Immediately after the Big Bang, the researchers suggest that a uniform energy field pervaded our baby universe. In all the superheated chaos, long before stars started to form, this energy field condensed as “Q balls” and clumped together. These clumps of quasi-matter collapsed under gravity and the first black holes came to be.

These primordial black holes have been singled out as possible dark matter candidates (classed as massive astrophysical compact halo objects, or “MACHOs”) and they may have coalesced to quickly seed the supermassive black holes. In short: if these things exist, they could explain a few universal mysteries.

But in a second Physical Review Letters study, Kusenko teamed up with Volodymyr Takhistov (also from UCLA) and George Fuller, at UC San Diego, to investigate how these primordial black holes may have triggered the formation of heavy elements such as gold, platinum and uranium — through a process known as r-process (a.k.a. rapid neutron capture process) nucleosynthesis.

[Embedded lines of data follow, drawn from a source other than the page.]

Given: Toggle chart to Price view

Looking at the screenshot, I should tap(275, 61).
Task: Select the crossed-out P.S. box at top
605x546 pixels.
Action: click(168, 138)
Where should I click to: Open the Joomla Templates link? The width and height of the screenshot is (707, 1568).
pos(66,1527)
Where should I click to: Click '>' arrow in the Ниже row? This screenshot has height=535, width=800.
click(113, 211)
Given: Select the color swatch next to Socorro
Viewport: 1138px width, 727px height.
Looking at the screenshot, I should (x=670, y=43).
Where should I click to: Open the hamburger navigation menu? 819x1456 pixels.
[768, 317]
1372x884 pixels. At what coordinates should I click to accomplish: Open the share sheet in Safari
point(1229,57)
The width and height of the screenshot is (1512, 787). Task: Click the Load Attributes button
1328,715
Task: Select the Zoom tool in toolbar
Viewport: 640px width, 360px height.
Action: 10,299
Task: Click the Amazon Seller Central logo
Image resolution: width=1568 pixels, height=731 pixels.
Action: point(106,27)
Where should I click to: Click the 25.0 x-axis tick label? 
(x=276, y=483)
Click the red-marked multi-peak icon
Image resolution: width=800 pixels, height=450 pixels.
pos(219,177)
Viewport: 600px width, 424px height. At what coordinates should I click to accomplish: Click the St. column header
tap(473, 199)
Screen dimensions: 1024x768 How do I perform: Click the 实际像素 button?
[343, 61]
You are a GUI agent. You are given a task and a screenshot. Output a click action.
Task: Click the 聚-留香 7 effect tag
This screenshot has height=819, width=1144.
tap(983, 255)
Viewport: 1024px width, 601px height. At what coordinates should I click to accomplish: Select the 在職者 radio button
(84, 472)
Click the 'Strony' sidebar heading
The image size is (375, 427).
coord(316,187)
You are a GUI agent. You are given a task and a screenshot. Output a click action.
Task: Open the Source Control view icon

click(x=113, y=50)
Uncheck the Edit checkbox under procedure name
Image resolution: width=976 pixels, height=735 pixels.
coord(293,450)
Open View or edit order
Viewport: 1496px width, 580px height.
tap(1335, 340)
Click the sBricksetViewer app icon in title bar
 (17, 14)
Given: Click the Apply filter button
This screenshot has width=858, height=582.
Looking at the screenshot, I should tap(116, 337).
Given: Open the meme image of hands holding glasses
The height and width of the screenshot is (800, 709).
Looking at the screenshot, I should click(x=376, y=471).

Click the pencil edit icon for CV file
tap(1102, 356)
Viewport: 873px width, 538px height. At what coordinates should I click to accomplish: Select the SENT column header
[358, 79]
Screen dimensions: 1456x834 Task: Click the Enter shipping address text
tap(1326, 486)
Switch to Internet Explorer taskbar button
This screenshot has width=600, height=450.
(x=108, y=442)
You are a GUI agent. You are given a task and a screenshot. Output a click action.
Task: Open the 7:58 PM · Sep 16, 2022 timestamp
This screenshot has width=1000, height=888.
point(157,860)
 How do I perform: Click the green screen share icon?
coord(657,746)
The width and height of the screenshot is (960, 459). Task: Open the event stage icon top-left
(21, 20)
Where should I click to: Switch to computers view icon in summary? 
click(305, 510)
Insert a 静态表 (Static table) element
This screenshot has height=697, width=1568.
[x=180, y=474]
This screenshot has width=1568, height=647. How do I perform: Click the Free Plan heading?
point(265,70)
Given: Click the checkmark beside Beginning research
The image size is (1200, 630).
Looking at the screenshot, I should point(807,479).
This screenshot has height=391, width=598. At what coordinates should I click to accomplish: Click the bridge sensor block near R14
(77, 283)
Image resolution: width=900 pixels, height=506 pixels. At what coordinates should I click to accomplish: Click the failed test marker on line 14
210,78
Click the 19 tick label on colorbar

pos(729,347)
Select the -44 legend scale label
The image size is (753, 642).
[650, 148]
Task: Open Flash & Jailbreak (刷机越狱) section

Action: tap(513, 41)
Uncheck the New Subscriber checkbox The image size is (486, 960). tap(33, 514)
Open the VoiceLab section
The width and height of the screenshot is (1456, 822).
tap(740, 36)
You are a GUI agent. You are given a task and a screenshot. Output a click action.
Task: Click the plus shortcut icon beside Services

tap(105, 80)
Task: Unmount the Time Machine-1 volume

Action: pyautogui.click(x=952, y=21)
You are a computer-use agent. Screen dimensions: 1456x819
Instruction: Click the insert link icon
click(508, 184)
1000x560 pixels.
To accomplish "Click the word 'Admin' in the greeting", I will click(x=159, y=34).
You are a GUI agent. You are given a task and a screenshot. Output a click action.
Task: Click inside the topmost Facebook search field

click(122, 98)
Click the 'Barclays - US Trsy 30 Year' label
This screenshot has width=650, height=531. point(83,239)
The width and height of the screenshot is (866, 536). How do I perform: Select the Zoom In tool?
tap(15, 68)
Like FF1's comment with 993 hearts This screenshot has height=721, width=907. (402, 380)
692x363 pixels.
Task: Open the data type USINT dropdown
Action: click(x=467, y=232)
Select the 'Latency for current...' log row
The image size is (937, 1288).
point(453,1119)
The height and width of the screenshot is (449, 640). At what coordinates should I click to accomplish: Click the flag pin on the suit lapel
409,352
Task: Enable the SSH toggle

It is thought that energetic events in the universe are responsible for the creation for approximately half of elements heavier than iron. Elements lighter than iron (except for hydrogen, helium and lithium) were formed by nuclear fusion inside the cores of stars. But the heavier elements formed via r-process nucleosynthesis are thought to have been sourced via supernova explosions and neutron star collisions. Basically, the neutron-rich debris left behind by these energetic events seeded regions where neutrons could readily fuse, creating heavy elements.

These mechanisms for heavy element production are far from being proven, however.

“Scientists know that these heavy elements exist, but they’re not sure where these elements are being formed,” Kusenko said in a statement. “This has been really embarrassing.”

A cosmic goldmine

So what have primordial black holes got to do with nucleosynthesis?

If we assume the universe is still populated with these ancient black holes, they may collide with spinning neutron stars. When this happens, the researchers suggest that the black holes will drop into the cores of the neutron stars.

Alexander Kusenko/UCLA

Like a parasite eating its host from the inside, material from the neutron star will be consumed by the black hole in its core, causing the neutron star to shrink. As it loses mass, the neutron star will spin faster, causing neutron-rich debris to fling off into space, facilitating (you guessed it) r-process nucleosynthesis, creating the heavy elements we know and love — like gold. The whole process is expected to take about 10,000 years before the neutron star is no more.

So, where are they?

There’s little evidence that primordial black holes exist, so the researchers suggest further astronomical work to study the light of distant stars that may flicker by the passage of invisible foreground black holes. The black holes’ gravitational fields will warp spacetime, causing the starlight to dim and brighten.

It’s certainly a neat theory to think that ancient black holes are diving inside neutron stars to spin them up and create gold in the process, but now astronomers need to prove that primordial black holes are out there, possibly contributing to the dark matter budget of our universe.